We walked four kilometres and 5417 steps, but only because we went by bus to Punta de Teno. It is not possible to go there by car, as the roads are blocked during the day. A good thing because shoo! that road going through the mountain/s is snakey curvy…ssss…very high…don’t look down, too late…faint…and quite narrow. The views though. Fantastic! One can walk up, oh hell no, or use a bicycle, say what?, take a taxi or go by bus. A big green bus. BIG. BUS. They run often and drop you at the nearest point to the lighthouse. Here’s a shout out to those amazing bus drivers. Nerves of steel and always smiling.
We walked up to see the lighthouse first. Up. It was not accessible, that is, we could only see it through a gap in the locked gate, or from other points, one of which was climbing up the rock to the left, quite precarious, and probably not allowed, but you know, curiosity and all that…If we were able to get a bit nearer, without shivering knees from the top, or walk through the gate at the bottom, we would have liked to see the older lighthouse, anno 1890’s, in the front. It was not very high, only about seven or so metres and built with stones from the nearby island of La Gomera, that can be clearly or not so clearly seen, depending on the weather, from here. The new one is about twenty metres high and was built in the 1970’s.
This little corner of Tenerife was, for us, one of the hottest parts of the island. Don’t move and you’re fried. There are no trees here. No shade. Nada. Unless you’re a lizard. There’s not much to see or do if you’re looking for action, but the view of the mountains, the sea, the almost arid nature around it…estupendo! It somehow exudes this very calm, serene, beautiful and peaceful aura. One feels like ohming…but with all that heat it’s better to glugg-glugg, or take a dip…
If we had known how hot it would be, we would have brought our swimming stuff with us. The water looked so inviting! Imagine floating in the water and having all those views in front of you! Instead we took the bus back after only two hours spent on the peninsula.
The whole Easter celebration in Garachico started on a Sunday, fifth of March and ended on a Sunday, the sixteenth of April. Six whole weeks of events, church services and processions. We really had no idea that we would end up participating in and/or celebrating many days and nights of processions and social gatherings with the locals. It was the most unexpected and an absolute highlight of our stay here. The first inkling of what was to come was while relaxing on the balcony under a beautiful starry night sky, were the church bells tolling in a monotone bing-bing. Not long afterwards we heard what sounded like a choir singing in our street. Oh-oh! Was there a slurpy too many of local white wine, you know, Cherubim Seraphim chants and harps, or what was going on? We took a look and saw a lovely black adorned statue of the Virgin Mary, surrounded by beautiful lights and flowers (reflex sign of the cross, forgot glass in hand) accompanied by a priest (see you in the box tomorrow), altar boys and the local community. The priest read a few petitions, all praised and prayed, and the singing continued. Also on the balcony. False-shitto. The next day we found the full programme of the Semana Santa displayed at the town square. Whoa! This was going to be good!

Dataset section>
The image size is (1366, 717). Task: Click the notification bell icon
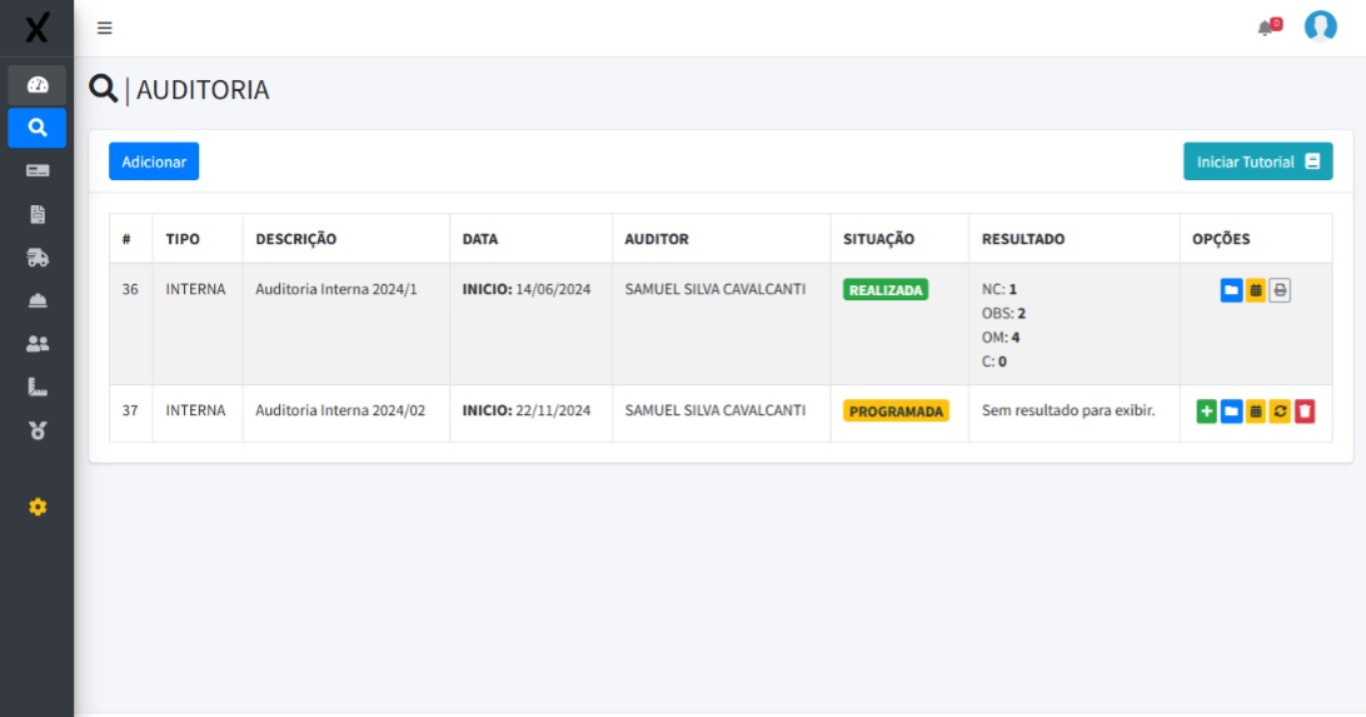coord(1268,27)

Aim A> Rewrite the paragraph of the Tenerife travel post that begins "We walked up to see the lighthouse first" as a short bulleted list that keeps its main facts.
Aim B> According to the Tenerife travel post, why can Punta de Teno not be reached by car?
Aim C> In the Tenerife travel post, change "lizard" to "gecko" and give the passage from "This little corner" up to and including "on the peninsula." with that change.
The data above has no connection to the Tenerife travel post.

Written response A>
- The lighthouse was not accessible. It could only be seen through a gap in the locked gate or from other points, one being a precarious climb up the rock to the left.
- The writers would have liked to see the older lighthouse, dating from the 1890s, which stands in front.
- The older lighthouse is only about seven meters high and was built with stones from the nearby island of La Gomera. Depending on the weather, that island can be seen from there.
- The new lighthouse is about twenty meters high and was built in the 1970s.

Written response B> The roads are blocked during the day.

Written response C>
This little corner of Tenerife was, for us, one of the hottest parts of the island. Don’t move and you’re fried. There are no trees here. No shade. Nada. Unless you’re a gecko. There’s not much to see or do if you’re looking for action, but the view of the mountains, the sea, the almost arid nature around it…estupendo! It somehow exudes this very calm, serene, beautiful and peaceful aura. One feels like ohming…but with all that heat it’s better to glugg-glugg, or take a dip…
If we had known how hot it would be, we would have brought our swimming stuff with us. The water looked so inviting! Imagine floating in the water and having all those views in front of you! Instead we took the bus back after only two hours spent on the peninsula.